Upon inspecting the ipfitler script in more detail, I noticed that a “`” character was missing on line 123:

case "$1" in
        start)
                [ ! -f ${IPFILCONF} ] && exit 0
                [ -n "$pfildpid" ] && kill -TERM $pfildpid 2>/dev/null
                [ -n "$pid" ] && kill -TERM $pid 2>/dev/null
                /usr/sbin/pfild >/dev/null
                if load_ippool && load_ipf && load_ipnat ; then
                        ipmon -Dsv`  <------- ** PROBLEM **
                else

Once I removed the "`" from line 123, everything worked as expected. I am still not certain what caused this to happen in the first place, and the sunsolve and opensolaris bug database are not much help. If anyone else happens to experience this issue, please let me know!

Converting an rc script to an SMF manifest

I use the ORCA utility to graph various system and application metrics, and have recently run into a few problems. The application periodically crashes for no apparaent reason, and I haven’t had time to debug the issue (once I get a core file I will figure this out). Since I rely on the graphs to trend server and application capacity, I want to ensure that the application gets restarted each time a failure occurs. Since ORCA is running on a Solaris 10 server, I decided to convert the existing start/stop scripts to Solaris 10 SMF manifests. To begin the conversion process, I first created a shell script that would be able to start up ORCA and clear any lockfiles that are present:

$ cat /usr/local/bin/orca.start

#!/bin/sh

if [ -d /var/orca/configs/orcallator.cfg.lock ]
then
        logger -p daemon.notice "Removing orca lockfile"
        rm -rf /var/orca/configs/orcallator.cfg.lock
fi

logger -p daemon.notice "Starting orca in daemon mode"

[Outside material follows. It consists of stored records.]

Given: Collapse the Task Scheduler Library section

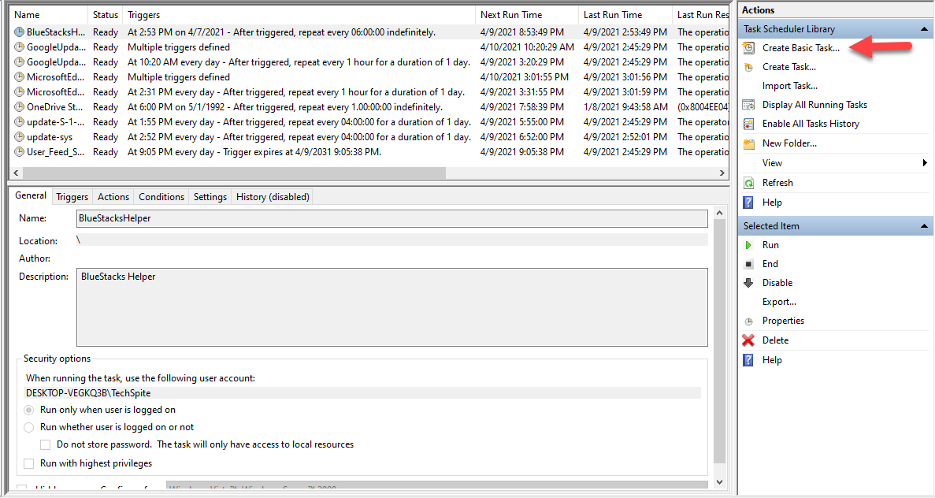Looking at the screenshot, I should tap(925, 29).
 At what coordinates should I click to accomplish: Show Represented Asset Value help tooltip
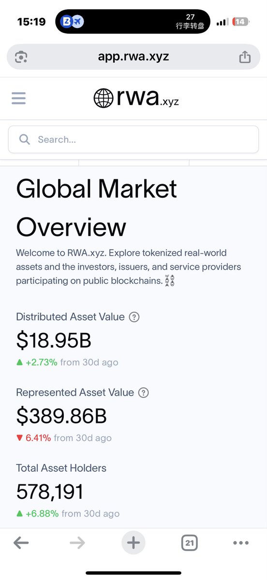click(x=144, y=392)
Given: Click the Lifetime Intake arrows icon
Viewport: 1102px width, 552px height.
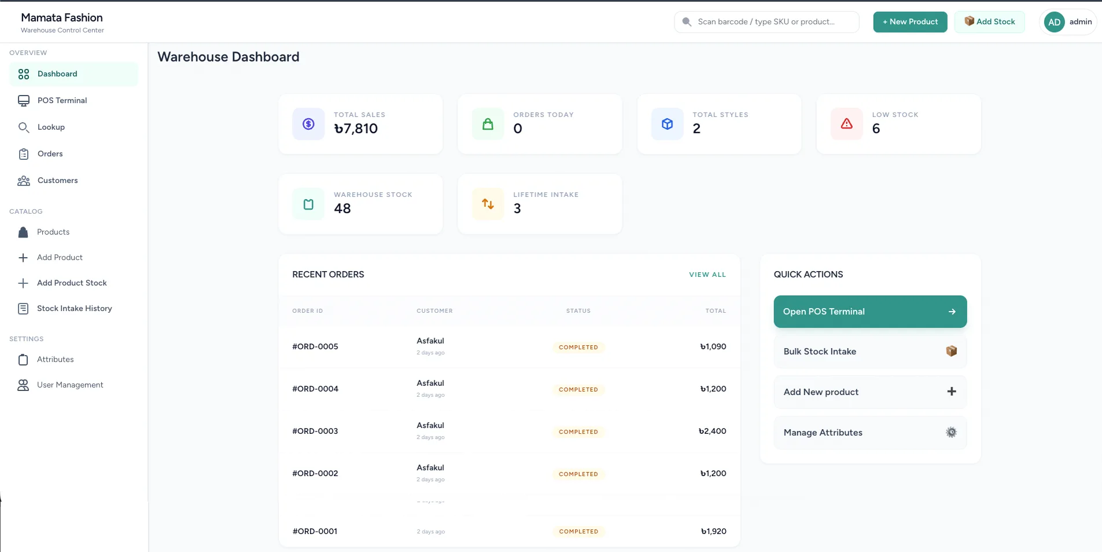Looking at the screenshot, I should 488,204.
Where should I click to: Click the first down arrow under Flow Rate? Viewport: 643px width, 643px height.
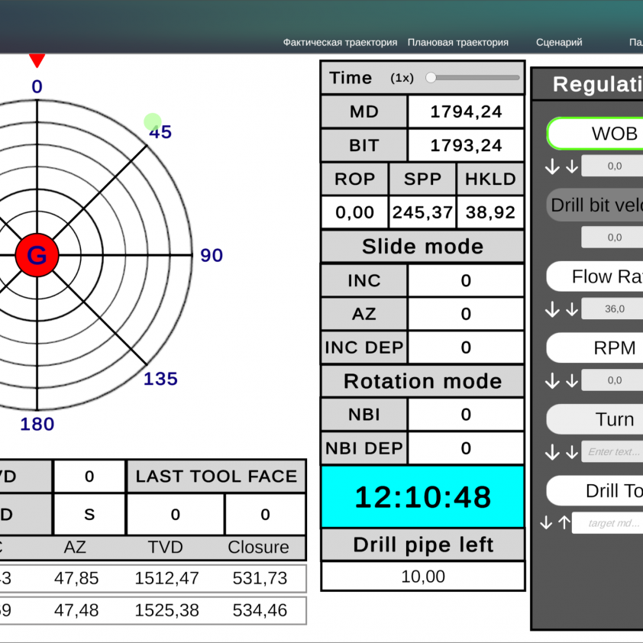pyautogui.click(x=553, y=309)
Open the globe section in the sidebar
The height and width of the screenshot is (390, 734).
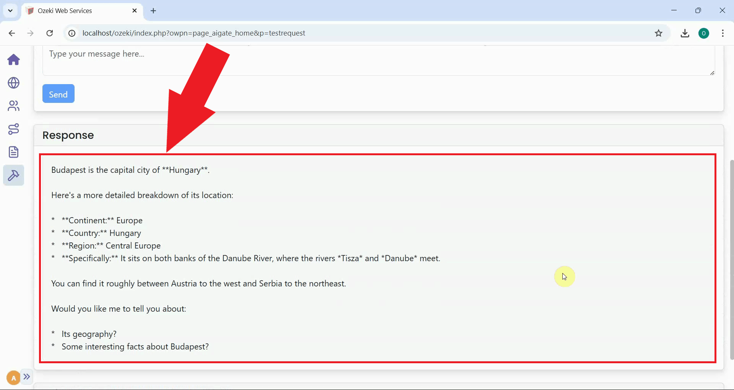[x=13, y=83]
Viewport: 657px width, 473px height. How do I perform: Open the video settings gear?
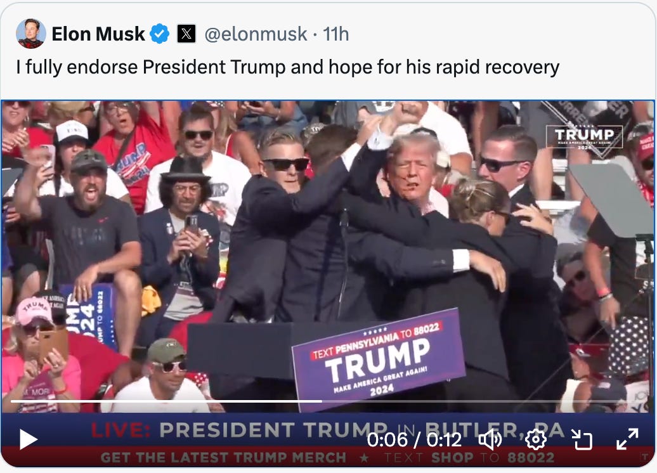pos(535,440)
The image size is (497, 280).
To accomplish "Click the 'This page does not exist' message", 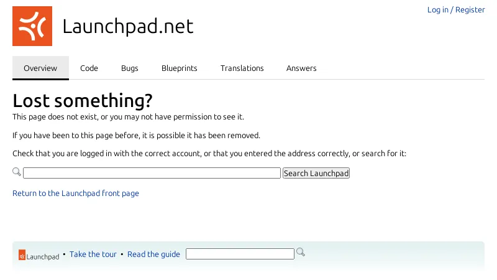I will (129, 117).
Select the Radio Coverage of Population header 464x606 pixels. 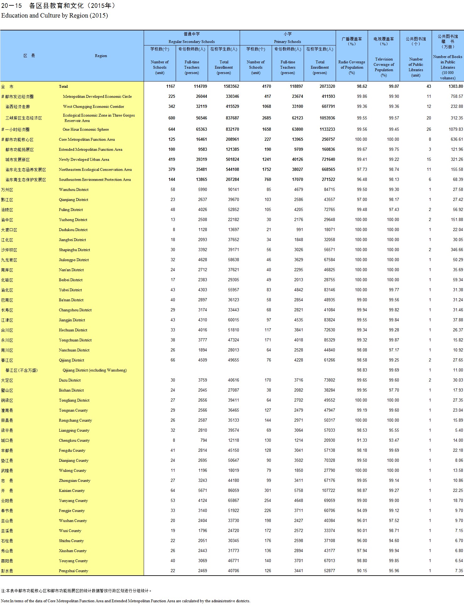point(352,67)
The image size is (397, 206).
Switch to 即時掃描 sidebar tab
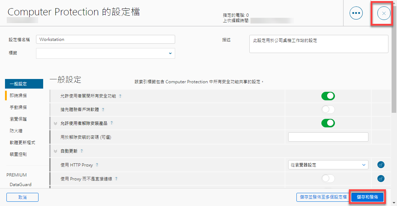coord(18,96)
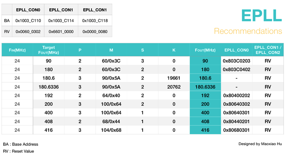Viewport: 286px width, 154px height.
Task: Select the 0x0060_0302 reset value cell
Action: [28, 31]
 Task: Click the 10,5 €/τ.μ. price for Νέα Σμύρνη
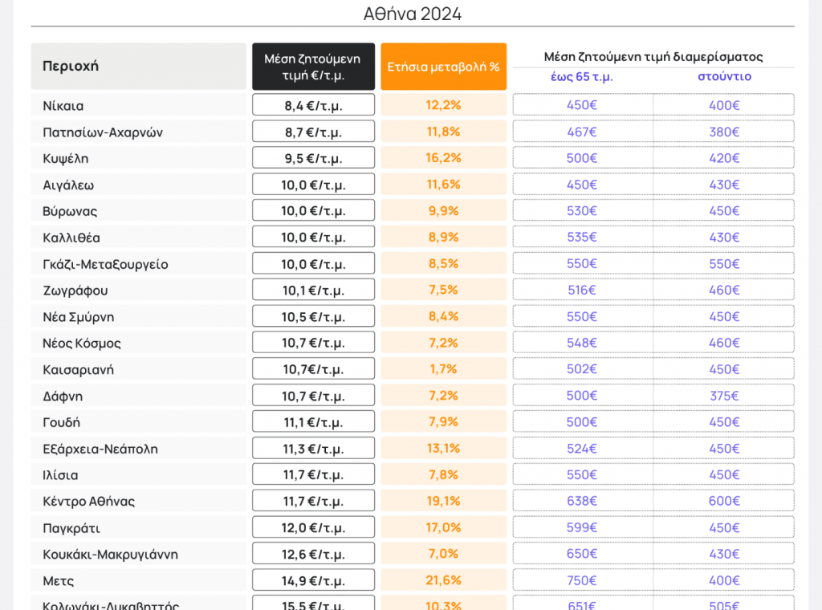[313, 317]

/usr/local/bin/orca -logfile /var/logs/orcallator.log \
                   -daemon /var/orca/configs/orcallator.cfg

Once I verified that the script worked correctly, I created an SMF manifest with a stop and start method and no dependencies:

$ cat orca.xml

<?xml version="1.0"?>
<!DOCTYPE service_bundle SYSTEM "/usr/share/lib/xml/dtd/service_bundle.dtd.1">

<tservice_bundle type='manifest' name='orca'>

<service
    name="application/orca"
    type="service"
    version="1">

    <create_default_instance enabled="true"/>

    <exec_method
          type='method'
          name='start'
          exec='/usr/local/bin/orca.start'
          timeout_seconds='0'>
    </exec_method>

    <exec_method
           type='method'
           name='stop'
           exec=':kill -15'
           timeout_seconds='3'>
    </exec_method>
</service>
</service_bundle>

After the manifest was created, I used the svccfg ‘validate’ option to verify the structure of the XML document:

$ svccfg validate orca.xml

$ echo $?
0

If svccfg encounters an error, it will display an error on the console, and return a non-zero return code. If the XML document validates, the svccfg ‘import’ option can be used to import the manifest into the SMF repository:

$ svccfg import orca.xml

Once the manifest has been imported into the SMF repository, the svccfg ‘listprop’ option can be used to display the service’s properties:

$ svccfg -s application/orca listprop
start method
start/exec astring /opt/data/orca/scripts/orca.start
start/timeout_seconds count 0
start/type astring method
stop method
stop/exec astring “:kill -15”
stop/timeout_seconds count 3
stop/type astring method

All of this took me about 15 minutes, and now when ORCA crashes SMF restarts the process, which generates the following messages in the system logfile:

Nov 9 11:56:03 winnie root: [ID 702911 daemon.notice] Removing orca lockfile
Nov 9 11:56:03 winnie root: [ID 702911 daemon.notice] Starting orca in daemon mode

The SMF team did an awesome job with this!!